Василий Розанов
ОПАВШИЕ ЛИСТЬЯ
(Короб первый)
Я думал, что все бессмертно. И пел песни. Теперь я знаю, что все кончится. И песня умолкла.
(три года уже).
Сильная любовь кого-нибудь одного делает ненужным любовь многих.
Даже не интересно.
Что значит, когда «я умру»?
Освободится квартира на Коломенской,[1] и хозяин сдаст ее новому жильцу.
Еще что?
Библиографы будут разбирать мои книги.
А я сам?
Сам? — ничего.
Бюро получит за похороны 60 руб., и в «марте» эти 60 руб. войдут в «итог». Но там уже все сольется тоже с другими похоронами; ни имени, ни воздыхания.
Какие ужасы!
Сущность молитвы заключается в признании глубокого своего бессилия, глубокой ограниченности. Молитва — где «я не могу»; где «я могу» — нет молитвы.
Общество, окружающие убавляют душу, а не прибавляют.
«Прибавляет» только теснейшая и редкая симпатия, «душа в душу» и «один ум». Таковых находишь одну-две за всю жизнь. В них душа расцветает.
И ищи ее. А толпы бегай или осторожно обходи ее.
(за утрен. чаем).
И бегут, бегут все. Куда? зачем? — Ты спрашиваешь, зачем мировое volo?[2]
Да тут — не volo, a скорее ноги скользят, животы трясутся. Это скетинг-ринг, а не жизнь.
(на Волково).
Да. Смерть — это тоже религия. Другая религия.
Никогда не приходило на ум.
. . . . . . . . . . . . . . . . . . . . . . . . . . .
Вот арктический полюс. Пелена снега. И ничего нет. Такова смерть.
. . . . . . . . . . . . . . . . . . . . . . . . . . .
Смерть — конец. Параллельные линии сошлись. Ну, уткнулись друг в друга, и ничего дальше. Ни «самых законов геометрии».
Да, «смерть» одолевает даже математику. «Дважды два — ноль».
(смотря на небо в саду).
Мне 56 лет: и помноженные на ежегодный труд — дают ноль.
Нет, больше: помноженные на любовь, на надежду — дают ноль.
Кому этот «ноль» нужен? Неужели Богу? Но тогда кому же? Зачем?
Или неужели сказать, что смерть сильнее самого Бога. Но ведь тогда не выйдет ли: она сама — Бог? на Божьем месте?
Ужасные вопросы.
Смерти я боюсь, смерти я не хочу, смерти я ужасаюсь.

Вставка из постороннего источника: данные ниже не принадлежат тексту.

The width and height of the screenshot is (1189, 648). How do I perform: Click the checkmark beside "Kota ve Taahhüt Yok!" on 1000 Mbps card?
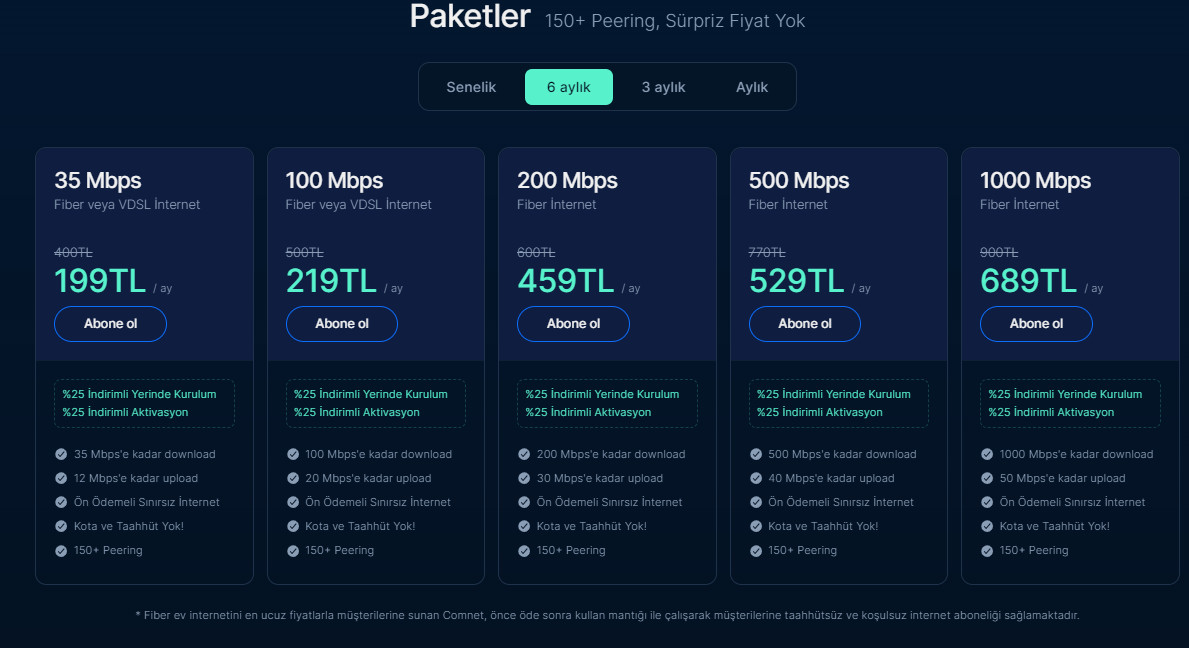click(x=985, y=526)
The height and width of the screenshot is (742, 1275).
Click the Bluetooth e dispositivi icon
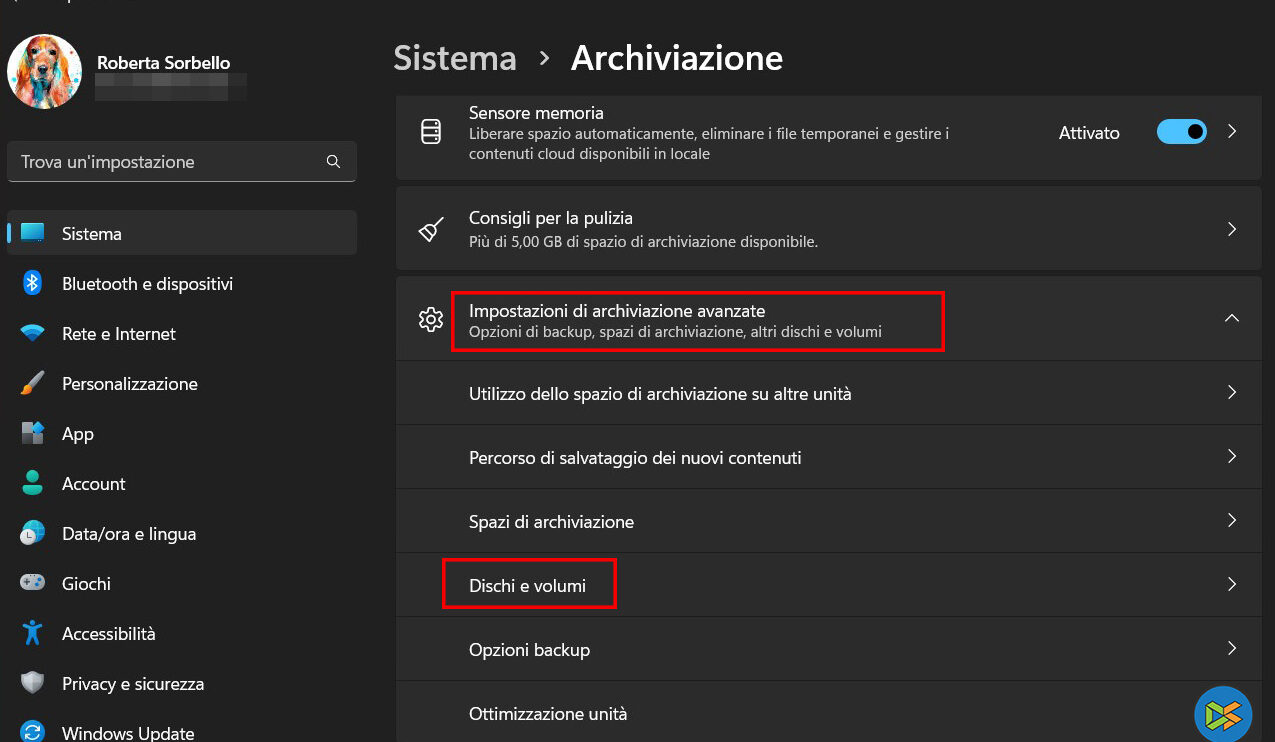click(32, 284)
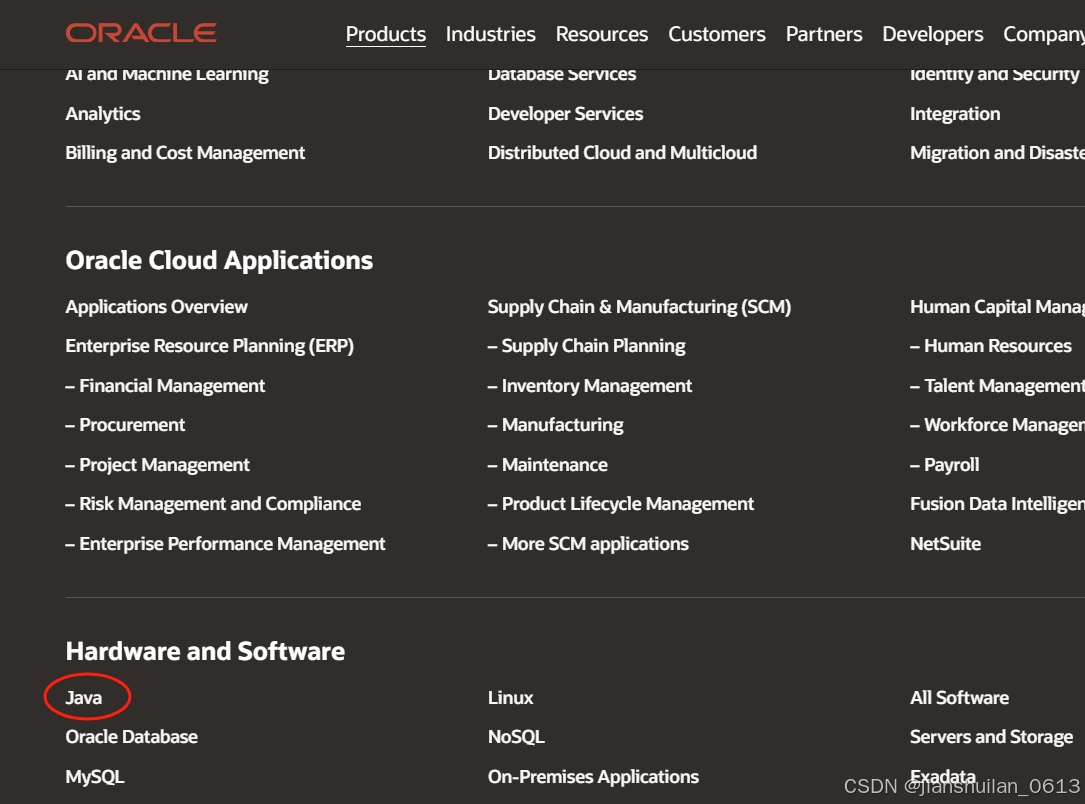Open the MySQL link

[x=94, y=776]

Смерть «бабушки»[3] (Ал. Адр. Рудневой) изменила ли что-нибудь в моих соотношениях? Нет. Было жалко. Было больно. Было грустно за нее. Но я и «со мною» — ничего не переменилось. Тут, пожалуй, еще больше грусти: как смело «со мною» не перемениться, когда умерла она? Значит, она мне не нужна? Ужасное подозрение. Значит, вещи, лица и имеют соотношение, пока живут, но нет соотношения в них, так сказать, взятых от подошвы до вершины, метафизической подошвы и метафизической вершины? Это одиночество вещей еще ужаснее.
Итак, мы с мамой умрем и дети, погоревав, останутся жить. В мире ничего не переменится: ужасная перемена настанет только для нас. «Конец», «кончено». Это «кончено» не относительно подробностей, но целого, всего — ужасно.
Я кончен. Зачем же я жил?!!!
Если бы не любовь «друга» и вся история этой любви, — как обеднилась бы моя жизнь и личность. Все было бы пустой идеологией интеллигента. И верно, все скоро оборвалось бы.
…о чем писать?
Все написано давно[4] (Лерм.).
Судьба с «другом» открыла мне бесконечность тем, и все запылало личным интересом.
Как самые счастливые минуты в жизни мне припоминаются те, когда я видел (слушал) людей счастливыми. Стаха и Алек. Пет. П-ва, рассказ «друга» о первой любви[5] ее и замужестве (кульминационный пункт моей жизни). Из этого я заключаю, что я был рожден созерцателем, а не действователем.
Я пришел в мир, чтобы видеть, а не совершить.
Что же я скажу (на т. с.) Богу о том, что Он послал меня увидеть?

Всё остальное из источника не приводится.